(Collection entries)

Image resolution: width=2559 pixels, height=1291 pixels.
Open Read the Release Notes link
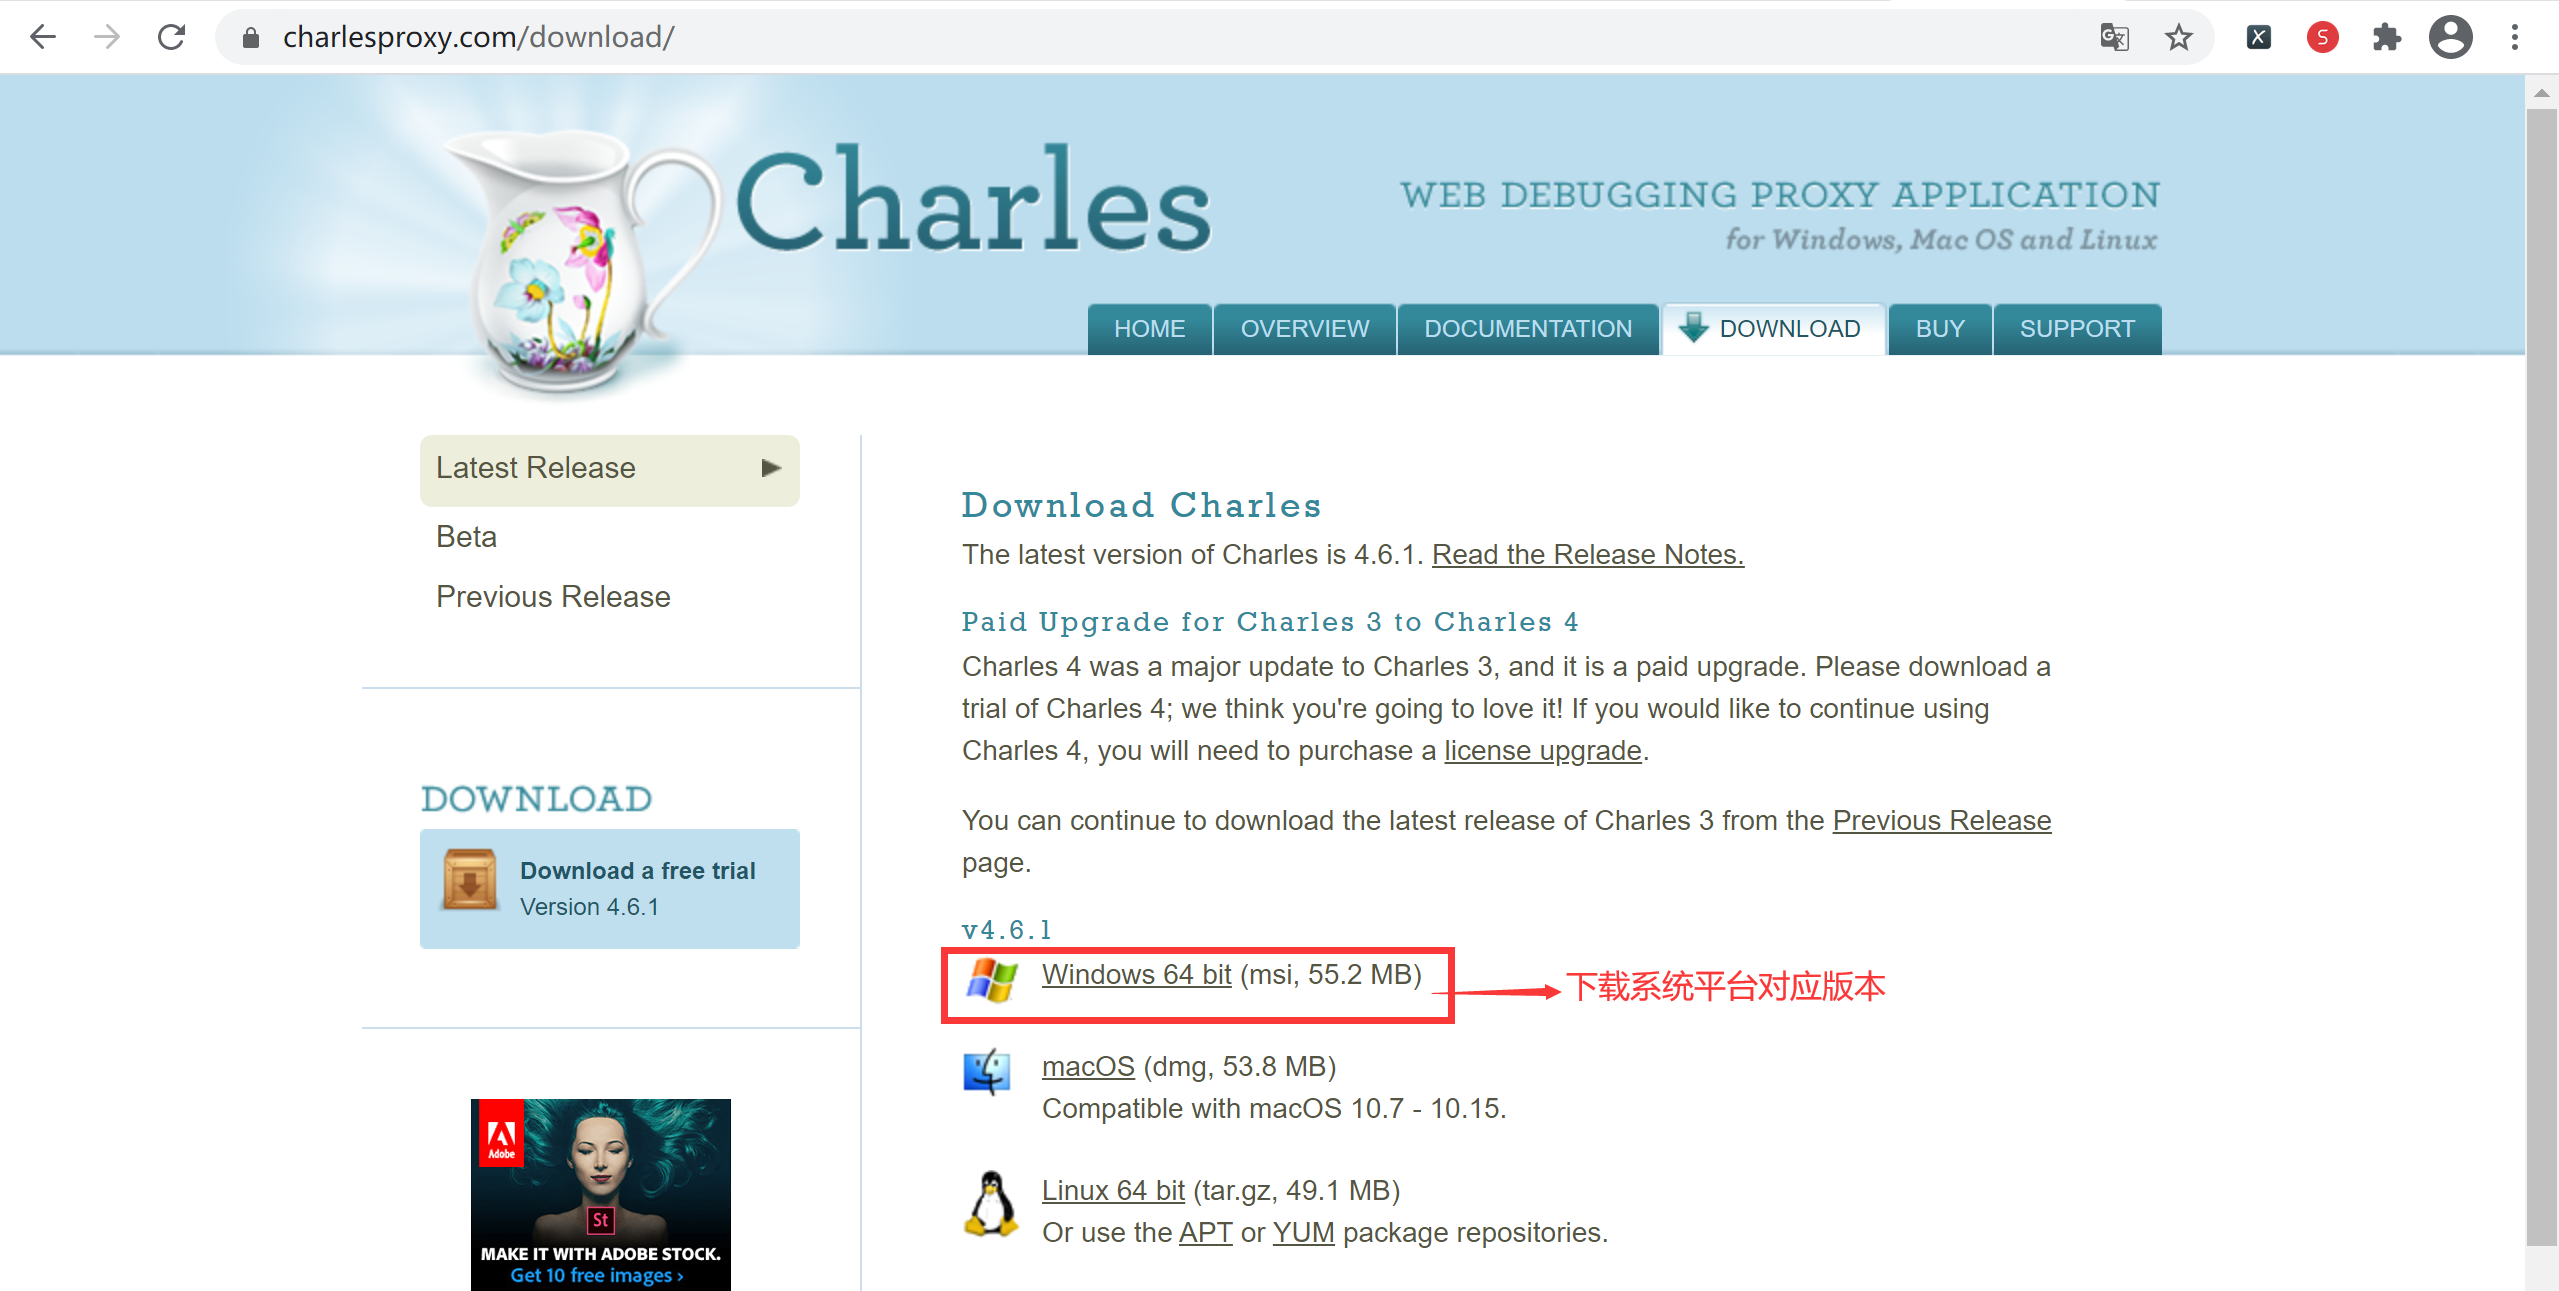[x=1587, y=555]
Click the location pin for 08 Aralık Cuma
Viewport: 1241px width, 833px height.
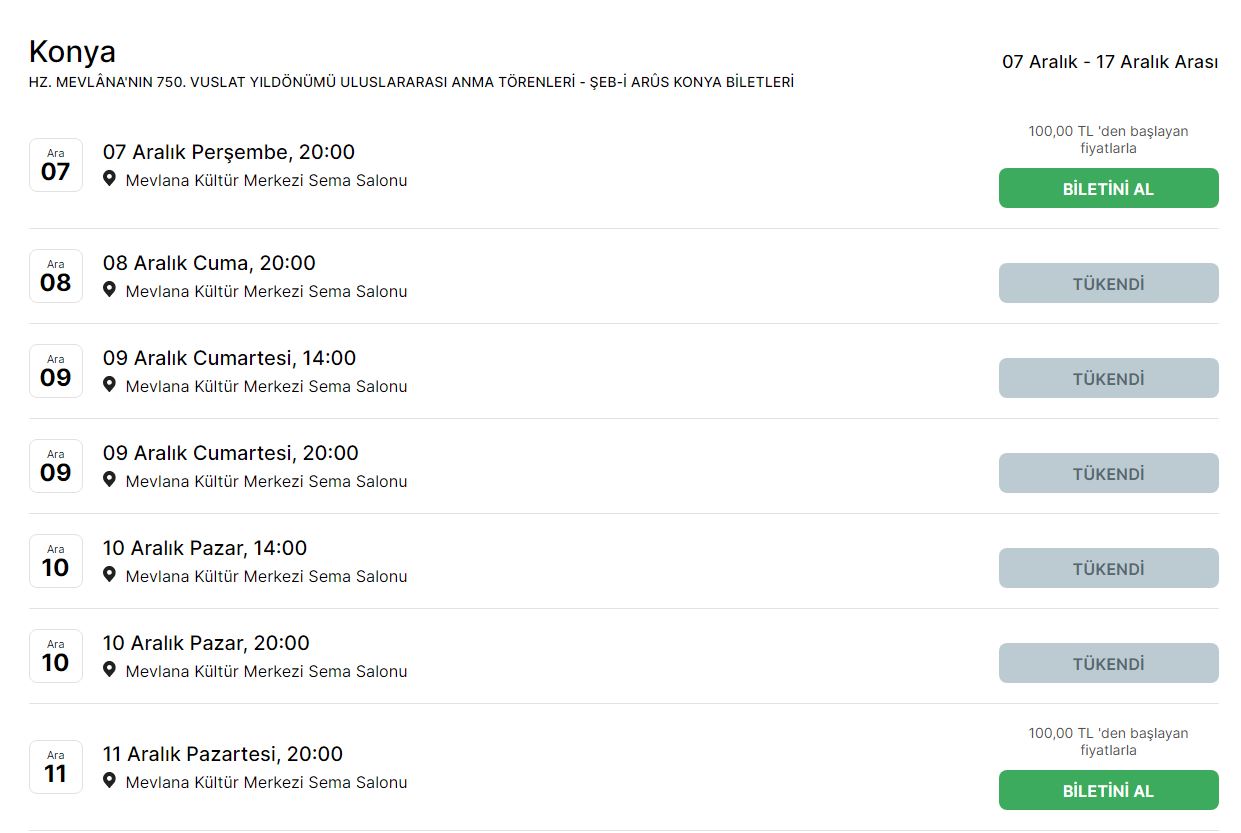[x=110, y=290]
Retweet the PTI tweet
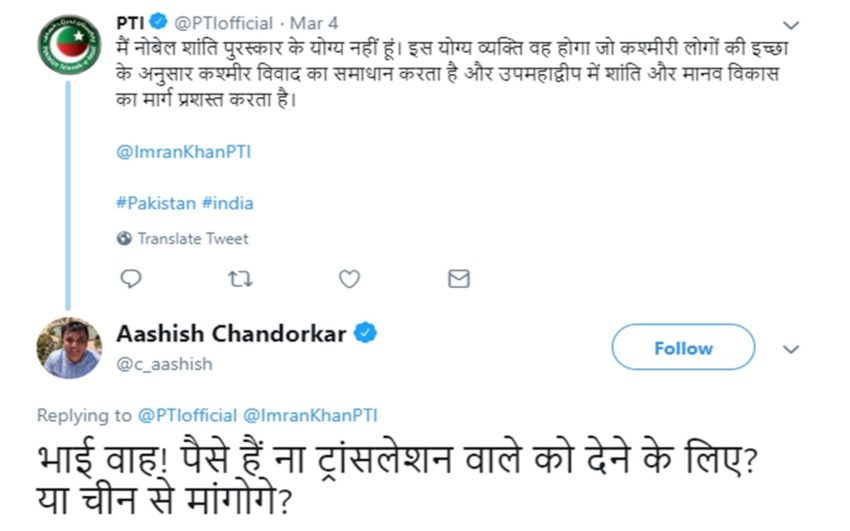Image resolution: width=850 pixels, height=531 pixels. point(240,279)
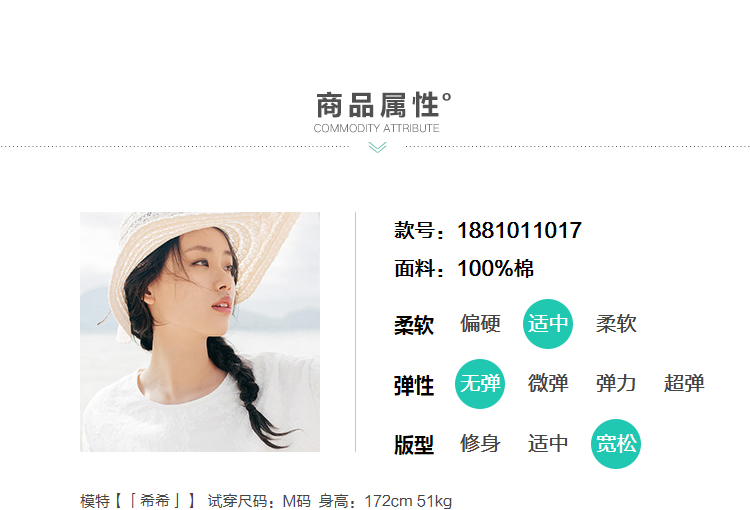The width and height of the screenshot is (750, 510).
Task: Click the 柔软 row label
Action: click(414, 325)
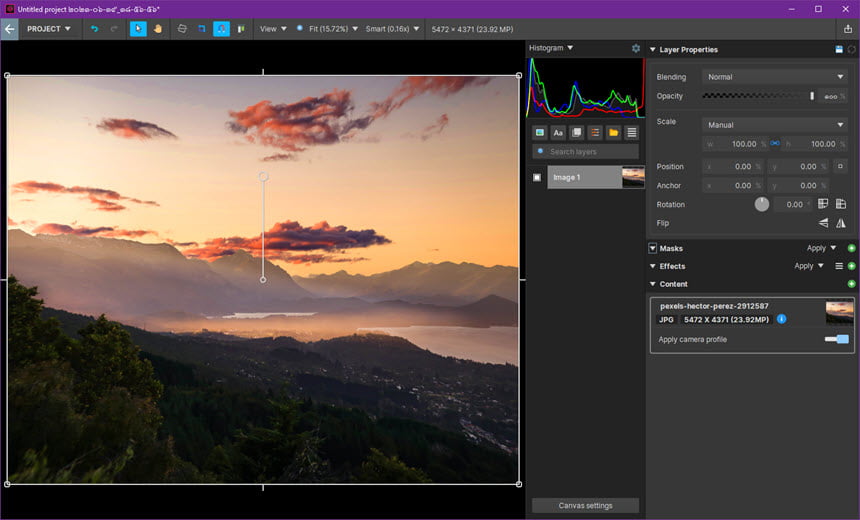Open the Blending mode Normal dropdown

[x=775, y=77]
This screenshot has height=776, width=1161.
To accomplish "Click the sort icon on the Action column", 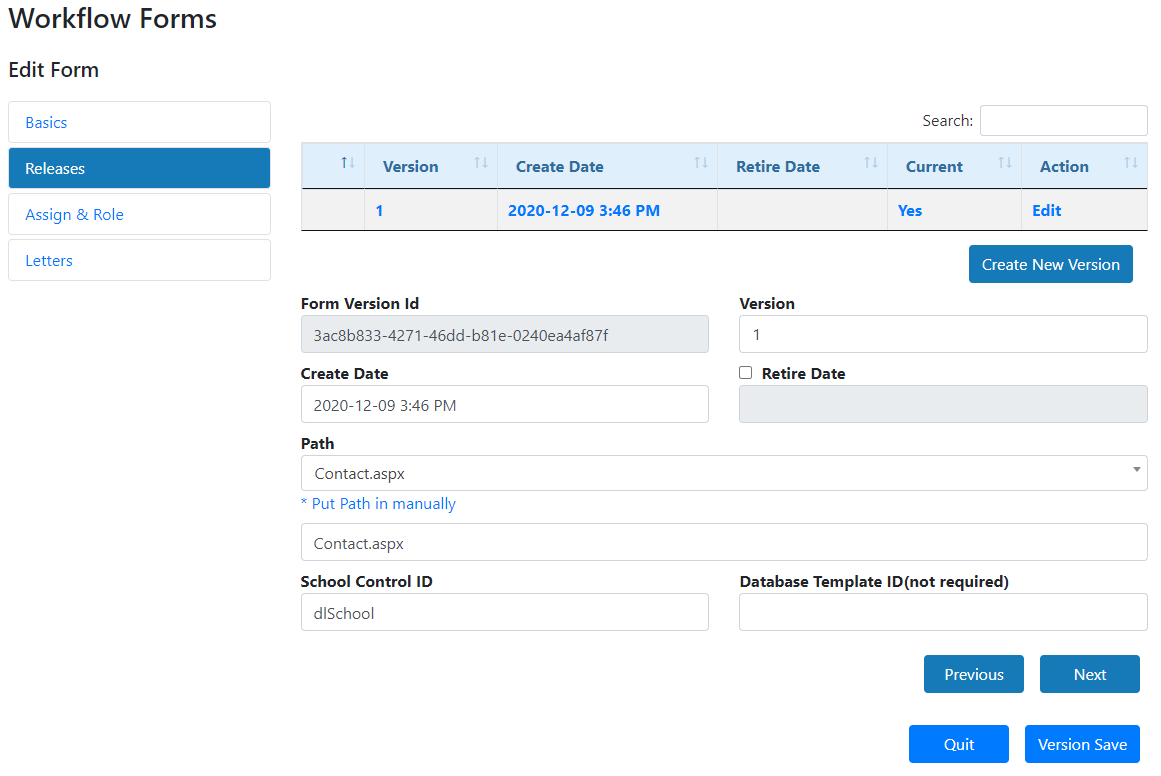I will (x=1133, y=165).
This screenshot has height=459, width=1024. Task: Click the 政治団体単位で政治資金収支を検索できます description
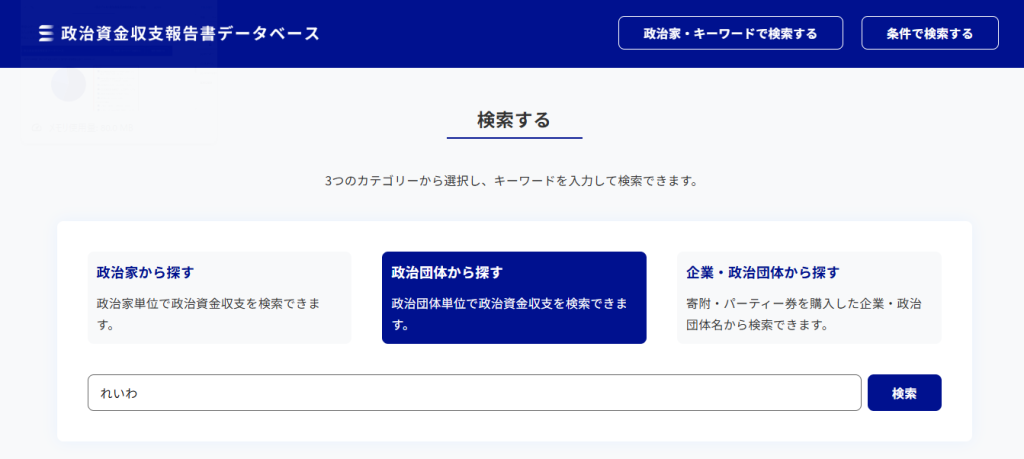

> **What you need to do**
Find every line of the material above that contains the string "This", matching case exactly, and copy each of those lines in full.

> **Solution to the exercise**
This screenshot has height=776, width=1161.
This screenshot has height=459, width=1024. Task: Click the 政治団体単位で政治資金収支を検索できます description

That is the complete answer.